We’ve often heard the saying “life imitates art”, but as Eric Schwortz, the creative director at Glasshouse Images puts it, “art is beginning to imitate life.”

bowling pins, old, vintage

As social media and photo sharing apps continue to gain prominence, the commercial world is embracing the DIY look popularized by sites such as Instagram and Flickr.

There is a movement towards “faux authenticity”, and special effect filters that give photos an accessible quality.


Coming off of a trend towards HDR (high dynamic range) imaging, where every pixel of the photograph is so highly sharpened that it gives an illusion of hyper reality, these highly filtered images allow for a more down to earth, old school experience.
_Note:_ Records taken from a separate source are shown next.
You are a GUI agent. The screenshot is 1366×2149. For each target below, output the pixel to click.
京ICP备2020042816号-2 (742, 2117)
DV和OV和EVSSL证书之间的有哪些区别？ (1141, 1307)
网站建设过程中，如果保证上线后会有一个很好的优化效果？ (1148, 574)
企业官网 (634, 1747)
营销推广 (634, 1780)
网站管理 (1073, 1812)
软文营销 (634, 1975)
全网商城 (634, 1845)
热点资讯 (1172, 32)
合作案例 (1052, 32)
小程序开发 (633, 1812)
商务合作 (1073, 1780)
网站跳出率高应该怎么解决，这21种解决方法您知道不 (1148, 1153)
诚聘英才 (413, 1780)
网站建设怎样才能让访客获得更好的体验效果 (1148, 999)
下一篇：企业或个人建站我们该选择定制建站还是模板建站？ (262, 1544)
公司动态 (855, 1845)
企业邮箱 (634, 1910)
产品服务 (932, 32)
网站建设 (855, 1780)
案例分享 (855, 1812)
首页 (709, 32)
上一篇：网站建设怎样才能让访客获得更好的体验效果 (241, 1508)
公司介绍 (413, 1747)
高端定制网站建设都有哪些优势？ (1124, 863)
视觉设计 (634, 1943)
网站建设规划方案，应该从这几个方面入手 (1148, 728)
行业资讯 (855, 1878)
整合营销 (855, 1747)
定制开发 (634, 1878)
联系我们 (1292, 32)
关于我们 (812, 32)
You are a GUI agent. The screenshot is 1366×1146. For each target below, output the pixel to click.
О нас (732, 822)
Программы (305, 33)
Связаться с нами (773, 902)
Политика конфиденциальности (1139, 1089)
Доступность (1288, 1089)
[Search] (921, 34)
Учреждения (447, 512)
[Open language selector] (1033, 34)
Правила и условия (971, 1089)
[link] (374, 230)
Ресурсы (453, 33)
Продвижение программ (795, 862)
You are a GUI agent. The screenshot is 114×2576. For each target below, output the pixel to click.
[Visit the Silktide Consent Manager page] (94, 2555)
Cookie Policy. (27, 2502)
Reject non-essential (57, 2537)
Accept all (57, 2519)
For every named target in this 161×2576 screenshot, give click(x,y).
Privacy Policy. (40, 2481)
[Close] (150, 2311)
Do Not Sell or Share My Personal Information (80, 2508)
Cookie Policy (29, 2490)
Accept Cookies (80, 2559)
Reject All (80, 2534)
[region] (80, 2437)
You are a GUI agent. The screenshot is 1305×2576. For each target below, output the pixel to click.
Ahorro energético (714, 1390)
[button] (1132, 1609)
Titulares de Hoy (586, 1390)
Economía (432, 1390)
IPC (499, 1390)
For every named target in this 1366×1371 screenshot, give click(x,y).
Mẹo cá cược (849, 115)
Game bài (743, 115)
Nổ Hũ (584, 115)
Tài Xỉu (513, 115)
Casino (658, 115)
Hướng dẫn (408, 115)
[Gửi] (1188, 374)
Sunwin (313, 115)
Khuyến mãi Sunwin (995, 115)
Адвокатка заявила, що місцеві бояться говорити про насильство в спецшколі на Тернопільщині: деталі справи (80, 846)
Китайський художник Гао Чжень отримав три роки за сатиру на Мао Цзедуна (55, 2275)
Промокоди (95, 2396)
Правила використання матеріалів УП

Jai-Lee Egna, an artist’s representative at Glasshouse Assignment, correlates this aesthetic shift to what is happening in the world today. “We are looking to step away from the harsh realities of our lives, and taking a more nostalgic approach to the way we see things. We are able to use technology to emulate the look of analogue photography.”


Young photographers are not only using plugins and postproduction techniques to create images that have a vintage characteristic, they are also reverting back to shooting film, as they yearn for the simplistic look of the past.

With the photo-sharing (and over sharing) phenomenon growing in popularity, the quest for quality imagery has shifted. While the seasoned professionals in the art-buying world understand the necessity to pay photographers for their work, it is becoming increasingly more difficult to control.


Pinterest, the online content sharing service, is just one of the many vehicles in which photographer’s work is used without consent or compensation. The site does attempt to link the work back to its original source, but that does not necessarily benefit the photographer, whose images may have been used or commissioned by the brand or magazine that posted it.

This accessibility, compounded by the diminishing printed media industry, has made photography more difficult to succeed in than ever before.

What do the experts look for, when representing a photographer today?

On the assignment side, Egna says she looks for photographers with a specific niche, well-developed technical skills and an aesthetic sensibility that makes them stand out from the pack. A congenial personality and a high level of professionalism are crucial elements to success in today’s narrowing marketplace.

In selecting images for the stock library, Schwortz looks for a style that is consistent and evocative. Each photo needs to tell a story, and the lighting, composition and execution need to be flawless.

While current technology allows anyone to take a great photo, the professional photographer is able to execute a vision beyond the norm.